Chillidos de niños se oían en el piso de Sheelah.

– ¡No, no! ¡No puedes obligarme!

Retumbó el sonido de un tambor, golpeado por alguien de talento solo moderado. Sheelah abrió la puerta.

– ¿Cuál de mis chicos va a dar un beso a mamá? -gritó.

Al instante, tres de sus hijos la rodearon, todos pequeños y ansiosos por corresponder. Cada uno gritaba más fuerte que el otro. Su conversación consistió en:

– Philip dice que hemos de ser obedientes pero no lo somos, ¿verdad?

– ¡Obligó a Linus a tomar caldo de pollo para desayunar!

– Hermes ha cogido mis calcetines y no se los quiere quitar, y Philip dice…

– ¿Dónde está, Gino? -preguntó Sheelah-. ¡Philip! Ven a dar a tu mamá lo que se merece.

Un esbelto muchacho de piel color arce de unos doce años se asomó a la puerta de la cocina con una cuchara de madera en una mano y una olla en la otra.

– Estoy haciendo puré -explicó-. Las patatas están hirviendo. Las estoy vigilando.

– Ven a dar un beso a mamá.

– Ven tú.

– No, ven tú.

Sheelah señaló su mejilla. Philip se acercó y cumplió su deber. Le dio una palmada suave y le agarró el cabello, donde el pick que utilizaba para peinarse se erguía como una toca de plástico. Se lo quitó.

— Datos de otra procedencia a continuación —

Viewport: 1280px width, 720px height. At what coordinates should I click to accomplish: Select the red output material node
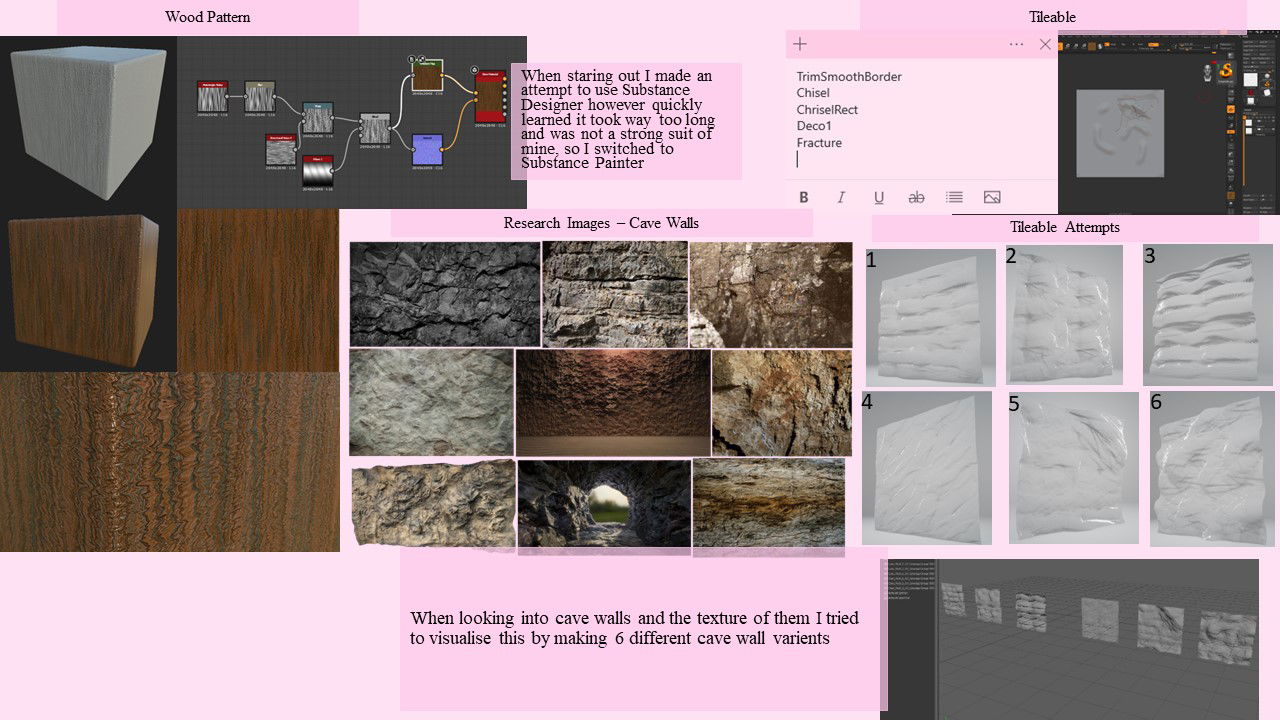point(490,98)
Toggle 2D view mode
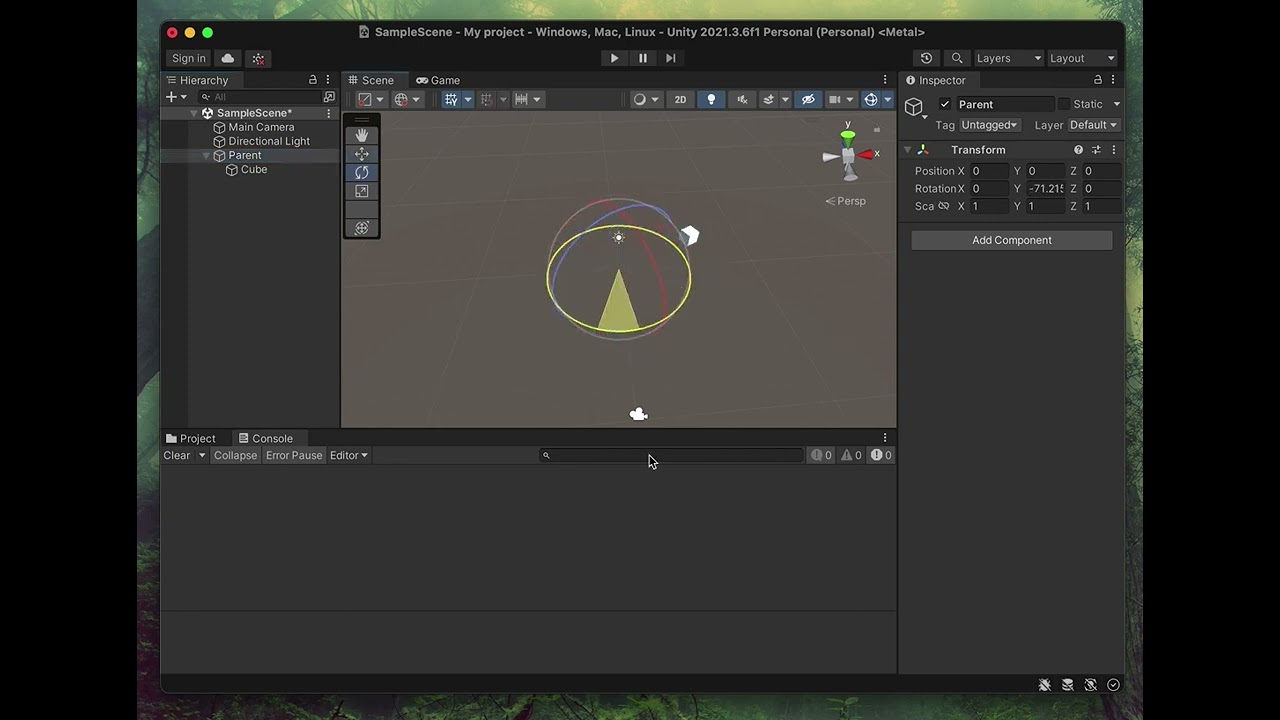This screenshot has height=720, width=1280. pos(680,99)
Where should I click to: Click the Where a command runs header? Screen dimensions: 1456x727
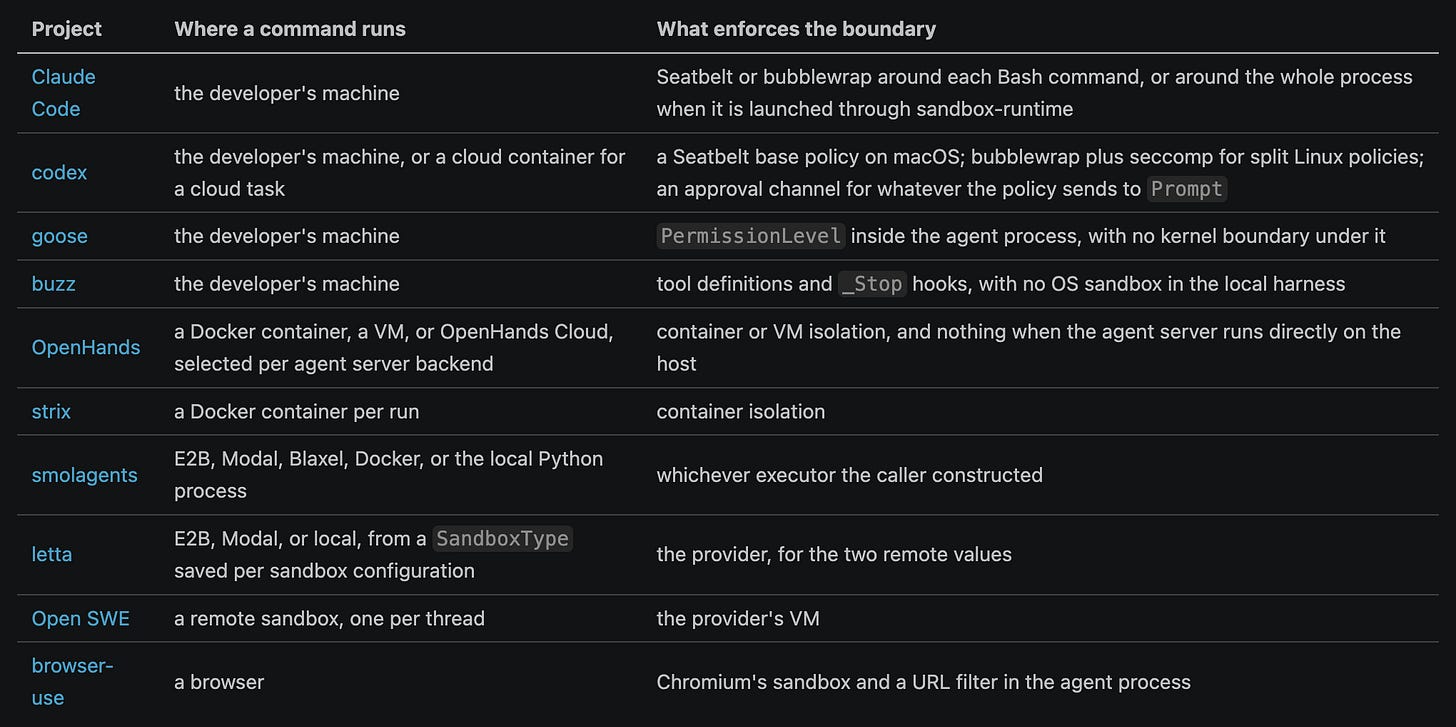(290, 29)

– Deja de actuar como tu papá. Eso me pone a parir, Philip. -Lo guardó en el bolsillo posterior de los tejanos de Philip y le dio una palmada en el trasero-. Estos son mis chicos -dijo a Lynley-. Mis chicos superespeciales. Y este señor es un policía, de modo que id con cuidado, ¿vale?

Los chicos contemplaron a Lynley. Este hizo lo posible por no devolverles la mirada. Recordaban más a una delegación de las Naciones Unidas que a los miembros de una familia, y era evidente que las palabras «tu papá» poseían un significado diferente para cada niño.

Sheelah los fue presentado, con un pellizco aquí, un beso allí, un mordisco en el cuello, una ruidosa pedorreta en la mejilla. Philip, Gino, Hermes, Linus.

– Mi angelito, Linus -dijo-. El de las anginas que me han dado la noche.

– Y Peamut -dijo Linus, palmeando ruidosamente el estómago de su madre.

– Exacto. ¿Cuántos hace este, cariño?

Linus alzó una mano con los dedos extendidos, sonriente, mientras los mocos manaban a chorro de su nariz.

– ¿Cuántos son? -preguntó su madre.

– Cinco.

– Un encanto. -Le pellizcó el estómago-. Y tú, ¿cuántos años tienes?

– ¡Cinco!

– Exacto. -Se quitó el impermeable y lo dio a Gino-. Traslademos esta pandilla a la cocina. Si Philip está haciendo puré, quiero ver las salchichas. Hermes, deja ese tambor y ayuda a Linus a sonarse. ¡No utilices los faldones de la camisa para hacerlo, joder!

Los chicos la siguieron a la cocina, una de las cuatro habitaciones que daban a la sala de estar, junto con dos dormitorios y un cuarto de baño abarrotado de camiones de plástico, pelotas, dos bicicletas y un montón de ropa sucia. Lynley vio que los dormitorios daban al bloque contiguo, y los muebles impedían cualquier movimiento en ambos: dos conjuntos de literas en una habitación, una cama de matrimonio y una cuna en la otra.